Modulation of hippocampal neuronal resilience during aging by the Hsp70/Hsp90 co-chaperone STI1.
Lackie RE., Razzaq AR., Farhan SMK., Qiu LR., Moshitzky G., Beraldo FH., Lopes MH., Maciejewski A., Gros R., Fan J., Choy W-Y., Greenberg DS., Martins VR., Duennwald ML., Lerch JP., Soreq H., Prado VF., Prado MAM.
Chaperone networks are dysregulated with aging, but whether compromised Hsp70/Hsp90 chaperone function disturbs neuronal resilience is unknown. Stress-inducible phosphoprotein 1 (STI1; STIP1; HOP) is a co-chaperone that simultaneously interacts with Hsp70 and Hsp90, but whose function in vivo remains poorly understood. We combined in-depth analysis of chaperone genes in human datasets, analysis of a neuronal cell line lacking STI1 and of a mouse line with a hypomorphic Stip1 allele to investigate the requirement for STI1 in aging.

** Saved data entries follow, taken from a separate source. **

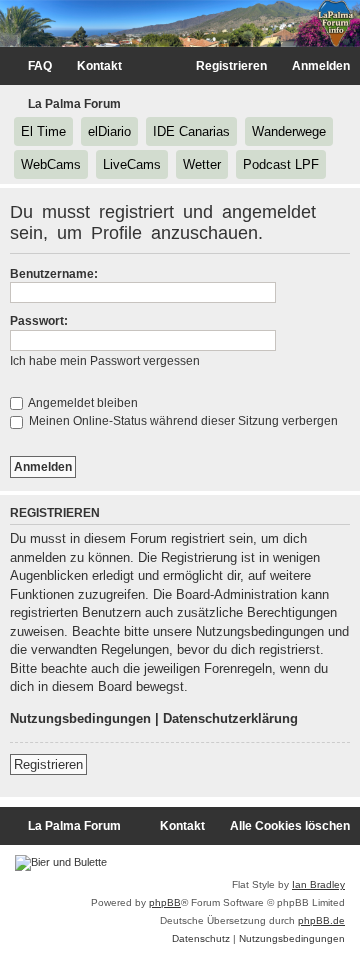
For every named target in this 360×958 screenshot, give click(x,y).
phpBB (165, 902)
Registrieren (48, 764)
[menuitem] (31, 66)
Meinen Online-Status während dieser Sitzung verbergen (182, 421)
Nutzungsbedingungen (80, 718)
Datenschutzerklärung (230, 718)
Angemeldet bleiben (82, 403)
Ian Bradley (318, 884)
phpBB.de (321, 920)
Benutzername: (54, 274)
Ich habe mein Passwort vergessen (105, 361)
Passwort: (39, 321)
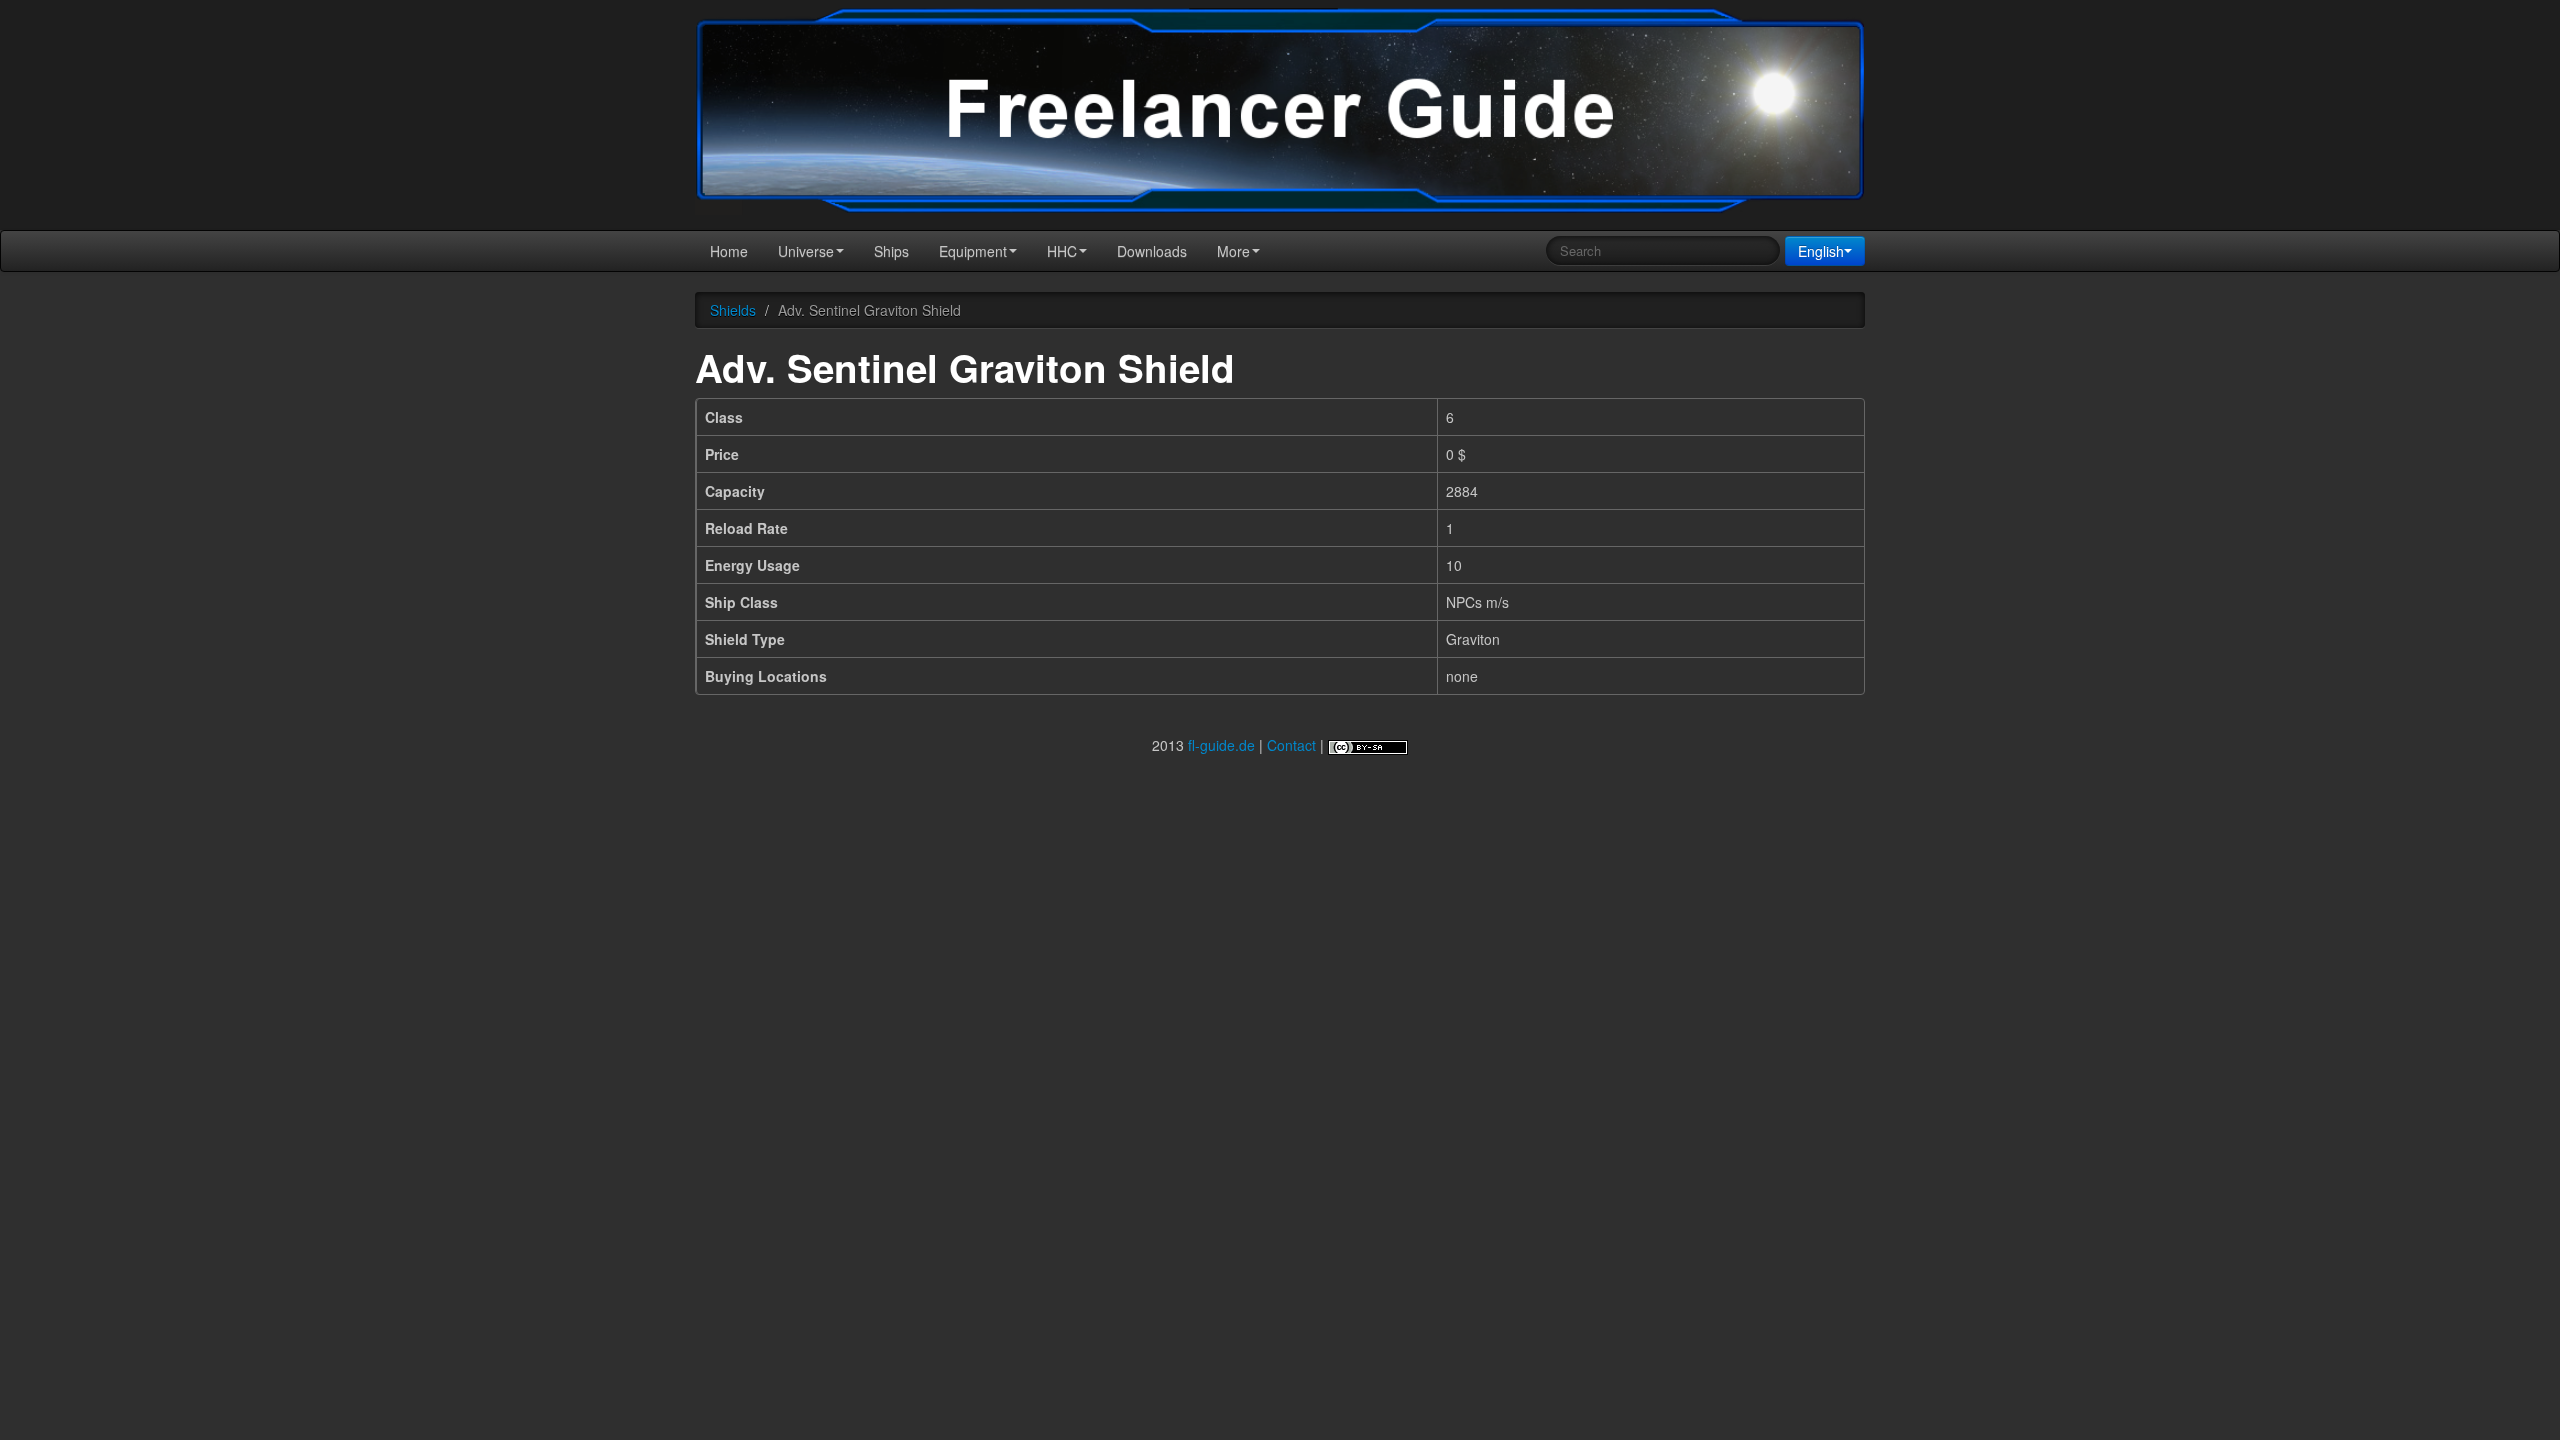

Our experiments revealed that dysfunctional STI1 activity compromised Hsp70/Hsp90 chaperone network and neuronal resilience. The levels of a set of Hsp90 co-chaperones and client proteins were selectively affected by reduced levels of STI1, suggesting that their stability depends on functional Hsp70/Hsp90 machinery. Analysis of human databases revealed a subset of co-chaperones, including STI1, whose loss of function is incompatible with life in mammals, albeit they are not essential in yeast. Importantly, mice expressing a hypomorphic STI1 allele presented spontaneous age-dependent hippocampal neurodegeneration and reduced hippocampal volume, with consequent spatial memory deficit. We suggest that impaired STI1 function compromises Hsp70/Hsp90 chaperone activity in mammals and can by itself cause age-dependent hippocampal neurodegeneration in mice. Cover Image for this issue: doi: 10.1111/jnc.14749.